The bitter autobiographical How To Walk Away (2008) presented Hatfield as an adult woman who converted to mainstream pop (Shining On). One has to wait until the very last song (Law of Nature) to hear the Hatfield of the early days.

Peace and Love (Ye, Olde, 2010) was entirely self-produced and self-played, and in a very minor key, a sort of personal catharsis.

There's Always Another Girl (2011) continued to play the young woman confessing her troubles (and in a style remarkably closer to the one of her classic days) but with a bit more bite and wit than on the two previous albums. The trouble with this stage of her career is that she had very little to say that was relevant to the new world, and she didn't even say it in a very musical manner. She was a relic from another era. To her credit, she did not pretend otherwise.

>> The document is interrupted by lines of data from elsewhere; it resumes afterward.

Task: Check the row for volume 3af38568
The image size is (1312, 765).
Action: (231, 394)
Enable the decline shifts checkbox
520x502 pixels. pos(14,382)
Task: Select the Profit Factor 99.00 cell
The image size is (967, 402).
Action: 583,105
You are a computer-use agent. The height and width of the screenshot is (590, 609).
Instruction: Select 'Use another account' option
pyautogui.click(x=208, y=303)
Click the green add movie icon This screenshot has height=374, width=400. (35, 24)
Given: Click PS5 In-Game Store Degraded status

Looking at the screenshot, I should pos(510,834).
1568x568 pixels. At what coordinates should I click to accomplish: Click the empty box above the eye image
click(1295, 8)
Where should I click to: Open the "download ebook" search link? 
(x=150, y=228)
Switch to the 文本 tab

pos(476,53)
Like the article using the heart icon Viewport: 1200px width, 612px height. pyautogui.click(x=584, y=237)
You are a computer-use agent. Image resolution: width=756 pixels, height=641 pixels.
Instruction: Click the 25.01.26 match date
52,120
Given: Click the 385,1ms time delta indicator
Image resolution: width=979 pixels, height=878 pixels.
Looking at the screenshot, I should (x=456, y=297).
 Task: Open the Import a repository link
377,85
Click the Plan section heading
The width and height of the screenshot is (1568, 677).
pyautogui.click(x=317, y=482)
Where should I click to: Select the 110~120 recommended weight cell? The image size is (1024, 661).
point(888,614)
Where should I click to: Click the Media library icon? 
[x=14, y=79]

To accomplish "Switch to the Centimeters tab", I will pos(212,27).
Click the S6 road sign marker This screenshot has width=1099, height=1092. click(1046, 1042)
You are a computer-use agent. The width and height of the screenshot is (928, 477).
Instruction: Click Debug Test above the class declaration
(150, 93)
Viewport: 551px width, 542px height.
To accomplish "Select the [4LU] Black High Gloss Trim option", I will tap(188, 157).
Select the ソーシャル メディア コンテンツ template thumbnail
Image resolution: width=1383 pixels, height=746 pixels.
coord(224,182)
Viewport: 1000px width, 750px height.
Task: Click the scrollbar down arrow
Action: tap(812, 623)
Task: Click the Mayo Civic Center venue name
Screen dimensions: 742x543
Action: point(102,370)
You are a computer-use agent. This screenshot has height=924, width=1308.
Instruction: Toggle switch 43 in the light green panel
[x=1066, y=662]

Juliana Hatfield released the mostly acoustic concept Wild Animals (2013).

Nada Surf's frontman Matthew Caws and Juliana Hatfield formed Minor Alps that debuted with Get There (2013).

Whatever My Love (2015) was a reunion of the Three after 20 years but yielded only one remarkable song, Invisible.

She and Paul Westerberg of the Replacements launched the project The I Don't Cares with the album Wild Stab (2016).

Pussycat (2017), mostly a protest album, focused on the angry sneering punkette of Short-Fingered Man and I Wanna Be your Disease, with standouts like the poppy (and gross) political satire of Kellyanne and the nonpolitical Wonder Why.

Weird (2019) is too much about the lyrics and too little about the music, and only All Right Yeah deserves to be remembered.

Sings Olivia Newton-John (2018) is an album of Police covers, and Sings the Police (2019) is an album of Police covers.

For the first 15 minutes Blood (2021), on which she played most of the instruments, ranks as one of the melodic peaks of her career, aptly combined with a punkish attitude. The Shame of Love is catchy grunge-rock that is also heavy and dissonant, an unlikely blend of Nirvana, Kyuss, REM and Green Day. Chunks is another example of rock that is both noisy and hummable, and Had a Dream is a neurotic boogie. Gorgon is a childish singalong with power-pop hooks. Nightmary sounds like a Beatles medley, from Get Back to Abbey Road. Alas, the other half of the album is a letdown, with Hatfield entering with less inspiration her depressed introspective mode (the anti-anthemic Dead Weight, the psychological ballad Torture). Over the years Hatfield has always been more interesting when she was angry, in Bed, Total, Made in China and Pussycat, than when she plays the shy introverted, and this album tries to find a compromise, but it works only for a few songs.